Work instructions:
Could you filter the data below down to the lines that hold the word "arrow"?

---- Extracted entries

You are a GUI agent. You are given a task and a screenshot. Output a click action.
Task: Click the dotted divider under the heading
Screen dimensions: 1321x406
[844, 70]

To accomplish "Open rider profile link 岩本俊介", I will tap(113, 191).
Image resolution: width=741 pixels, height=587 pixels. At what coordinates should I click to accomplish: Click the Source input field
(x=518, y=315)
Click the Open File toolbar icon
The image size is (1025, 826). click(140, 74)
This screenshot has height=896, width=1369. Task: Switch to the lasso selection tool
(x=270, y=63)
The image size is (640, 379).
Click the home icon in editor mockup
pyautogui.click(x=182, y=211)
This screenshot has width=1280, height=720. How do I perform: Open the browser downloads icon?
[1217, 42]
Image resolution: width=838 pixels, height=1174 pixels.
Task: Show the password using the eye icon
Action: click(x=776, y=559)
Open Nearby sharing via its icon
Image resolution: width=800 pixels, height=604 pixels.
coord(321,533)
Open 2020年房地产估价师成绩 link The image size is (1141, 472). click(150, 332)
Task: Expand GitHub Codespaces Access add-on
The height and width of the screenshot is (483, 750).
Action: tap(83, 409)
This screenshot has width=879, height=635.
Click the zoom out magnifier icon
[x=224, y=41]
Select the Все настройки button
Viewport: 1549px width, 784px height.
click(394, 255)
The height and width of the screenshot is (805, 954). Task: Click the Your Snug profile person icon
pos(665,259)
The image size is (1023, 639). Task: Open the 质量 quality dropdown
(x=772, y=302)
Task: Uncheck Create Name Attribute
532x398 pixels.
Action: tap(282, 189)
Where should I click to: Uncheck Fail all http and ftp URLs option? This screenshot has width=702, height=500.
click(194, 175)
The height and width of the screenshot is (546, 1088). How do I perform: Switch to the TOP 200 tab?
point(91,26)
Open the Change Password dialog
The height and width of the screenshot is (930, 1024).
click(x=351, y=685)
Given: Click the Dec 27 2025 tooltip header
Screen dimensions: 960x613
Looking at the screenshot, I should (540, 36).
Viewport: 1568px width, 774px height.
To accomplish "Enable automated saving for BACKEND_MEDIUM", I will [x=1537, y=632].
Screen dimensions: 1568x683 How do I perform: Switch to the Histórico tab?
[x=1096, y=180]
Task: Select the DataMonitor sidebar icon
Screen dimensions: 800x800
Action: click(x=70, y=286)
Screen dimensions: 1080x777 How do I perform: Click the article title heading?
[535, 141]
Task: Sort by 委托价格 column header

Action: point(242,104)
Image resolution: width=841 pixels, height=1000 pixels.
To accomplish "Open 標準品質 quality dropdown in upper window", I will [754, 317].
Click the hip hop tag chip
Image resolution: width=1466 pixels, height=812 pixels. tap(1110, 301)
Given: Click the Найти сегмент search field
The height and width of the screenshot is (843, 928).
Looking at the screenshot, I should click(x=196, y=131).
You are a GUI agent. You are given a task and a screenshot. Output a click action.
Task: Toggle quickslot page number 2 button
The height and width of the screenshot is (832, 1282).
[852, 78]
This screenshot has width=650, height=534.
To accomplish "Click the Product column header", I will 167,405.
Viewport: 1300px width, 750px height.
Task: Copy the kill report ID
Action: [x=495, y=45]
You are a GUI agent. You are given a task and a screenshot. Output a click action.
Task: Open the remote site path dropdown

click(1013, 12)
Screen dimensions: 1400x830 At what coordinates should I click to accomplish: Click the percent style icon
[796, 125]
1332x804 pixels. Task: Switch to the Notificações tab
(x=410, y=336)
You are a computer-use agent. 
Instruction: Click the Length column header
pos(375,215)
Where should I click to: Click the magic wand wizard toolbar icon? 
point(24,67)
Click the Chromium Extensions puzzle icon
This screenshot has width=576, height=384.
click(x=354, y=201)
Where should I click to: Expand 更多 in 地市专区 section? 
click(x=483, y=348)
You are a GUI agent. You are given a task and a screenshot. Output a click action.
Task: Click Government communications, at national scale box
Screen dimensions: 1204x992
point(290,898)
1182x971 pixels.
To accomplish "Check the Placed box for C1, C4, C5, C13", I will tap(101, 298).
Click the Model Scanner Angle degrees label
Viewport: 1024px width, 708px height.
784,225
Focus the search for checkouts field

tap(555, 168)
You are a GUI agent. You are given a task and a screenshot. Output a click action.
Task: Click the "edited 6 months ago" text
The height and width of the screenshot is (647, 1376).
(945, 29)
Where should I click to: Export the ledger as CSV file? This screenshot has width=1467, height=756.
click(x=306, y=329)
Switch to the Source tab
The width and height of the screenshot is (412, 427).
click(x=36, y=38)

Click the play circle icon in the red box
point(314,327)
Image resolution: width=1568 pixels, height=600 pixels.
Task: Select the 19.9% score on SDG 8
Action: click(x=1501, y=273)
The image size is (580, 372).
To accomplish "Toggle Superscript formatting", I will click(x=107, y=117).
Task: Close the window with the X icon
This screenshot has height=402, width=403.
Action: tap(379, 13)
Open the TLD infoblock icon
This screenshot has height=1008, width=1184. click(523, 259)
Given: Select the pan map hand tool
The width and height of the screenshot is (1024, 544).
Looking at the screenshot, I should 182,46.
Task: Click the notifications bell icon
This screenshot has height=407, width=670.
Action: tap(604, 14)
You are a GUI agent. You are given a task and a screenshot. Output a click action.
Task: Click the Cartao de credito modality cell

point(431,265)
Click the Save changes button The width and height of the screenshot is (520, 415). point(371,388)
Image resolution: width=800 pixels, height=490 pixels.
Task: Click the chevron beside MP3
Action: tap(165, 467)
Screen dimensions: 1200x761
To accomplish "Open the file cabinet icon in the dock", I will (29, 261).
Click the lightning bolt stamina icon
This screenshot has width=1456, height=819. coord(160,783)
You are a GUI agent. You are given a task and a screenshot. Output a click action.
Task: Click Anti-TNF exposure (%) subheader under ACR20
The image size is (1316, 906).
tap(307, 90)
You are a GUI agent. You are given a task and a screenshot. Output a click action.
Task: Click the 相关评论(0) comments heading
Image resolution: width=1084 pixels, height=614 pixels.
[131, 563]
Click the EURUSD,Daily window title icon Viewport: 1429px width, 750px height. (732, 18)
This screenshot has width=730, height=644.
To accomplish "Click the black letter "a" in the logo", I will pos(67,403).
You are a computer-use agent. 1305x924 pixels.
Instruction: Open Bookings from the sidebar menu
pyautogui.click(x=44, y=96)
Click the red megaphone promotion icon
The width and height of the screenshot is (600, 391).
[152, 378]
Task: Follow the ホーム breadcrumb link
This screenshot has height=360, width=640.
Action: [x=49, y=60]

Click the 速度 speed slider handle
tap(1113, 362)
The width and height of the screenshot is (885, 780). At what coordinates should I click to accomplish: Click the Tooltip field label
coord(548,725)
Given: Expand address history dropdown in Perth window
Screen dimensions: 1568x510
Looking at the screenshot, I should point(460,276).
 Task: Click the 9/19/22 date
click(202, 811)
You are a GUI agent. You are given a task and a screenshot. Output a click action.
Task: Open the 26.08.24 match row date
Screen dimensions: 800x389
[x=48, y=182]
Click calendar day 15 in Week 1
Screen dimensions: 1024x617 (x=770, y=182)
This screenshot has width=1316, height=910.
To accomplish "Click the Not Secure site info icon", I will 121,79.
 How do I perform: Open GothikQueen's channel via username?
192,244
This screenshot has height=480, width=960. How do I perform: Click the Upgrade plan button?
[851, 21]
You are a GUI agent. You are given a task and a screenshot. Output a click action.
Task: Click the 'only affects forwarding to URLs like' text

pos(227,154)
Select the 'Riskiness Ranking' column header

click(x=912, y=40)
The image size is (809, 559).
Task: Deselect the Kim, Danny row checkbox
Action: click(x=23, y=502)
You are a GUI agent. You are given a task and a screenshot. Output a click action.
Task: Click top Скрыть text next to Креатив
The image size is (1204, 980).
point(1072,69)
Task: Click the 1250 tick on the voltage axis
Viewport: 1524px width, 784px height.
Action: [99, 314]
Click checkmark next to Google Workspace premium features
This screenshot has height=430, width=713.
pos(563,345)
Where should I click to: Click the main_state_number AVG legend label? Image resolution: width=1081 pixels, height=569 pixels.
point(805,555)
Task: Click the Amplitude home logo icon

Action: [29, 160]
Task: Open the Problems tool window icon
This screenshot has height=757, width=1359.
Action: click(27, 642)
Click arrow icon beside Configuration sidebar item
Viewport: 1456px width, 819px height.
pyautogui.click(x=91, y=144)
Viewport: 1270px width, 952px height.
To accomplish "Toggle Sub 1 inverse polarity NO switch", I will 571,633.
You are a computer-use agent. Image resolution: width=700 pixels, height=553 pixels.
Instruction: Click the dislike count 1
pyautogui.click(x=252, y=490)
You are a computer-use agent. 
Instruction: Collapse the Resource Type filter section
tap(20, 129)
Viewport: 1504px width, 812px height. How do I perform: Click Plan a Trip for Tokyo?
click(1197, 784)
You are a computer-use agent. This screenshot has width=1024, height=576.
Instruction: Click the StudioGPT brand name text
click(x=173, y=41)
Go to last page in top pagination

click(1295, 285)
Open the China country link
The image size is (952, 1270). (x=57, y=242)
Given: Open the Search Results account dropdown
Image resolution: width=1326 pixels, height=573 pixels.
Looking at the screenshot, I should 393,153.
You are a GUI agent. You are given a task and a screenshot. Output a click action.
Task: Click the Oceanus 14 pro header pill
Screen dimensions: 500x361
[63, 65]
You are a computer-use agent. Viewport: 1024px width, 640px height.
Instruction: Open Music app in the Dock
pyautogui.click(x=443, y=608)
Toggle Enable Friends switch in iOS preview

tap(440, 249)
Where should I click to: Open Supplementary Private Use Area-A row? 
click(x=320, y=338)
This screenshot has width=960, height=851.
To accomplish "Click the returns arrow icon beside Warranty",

--------

Written response:
Click arrow icon beside Configuration sidebar item
To accomplish "Click the returns arrow icon beside Warranty",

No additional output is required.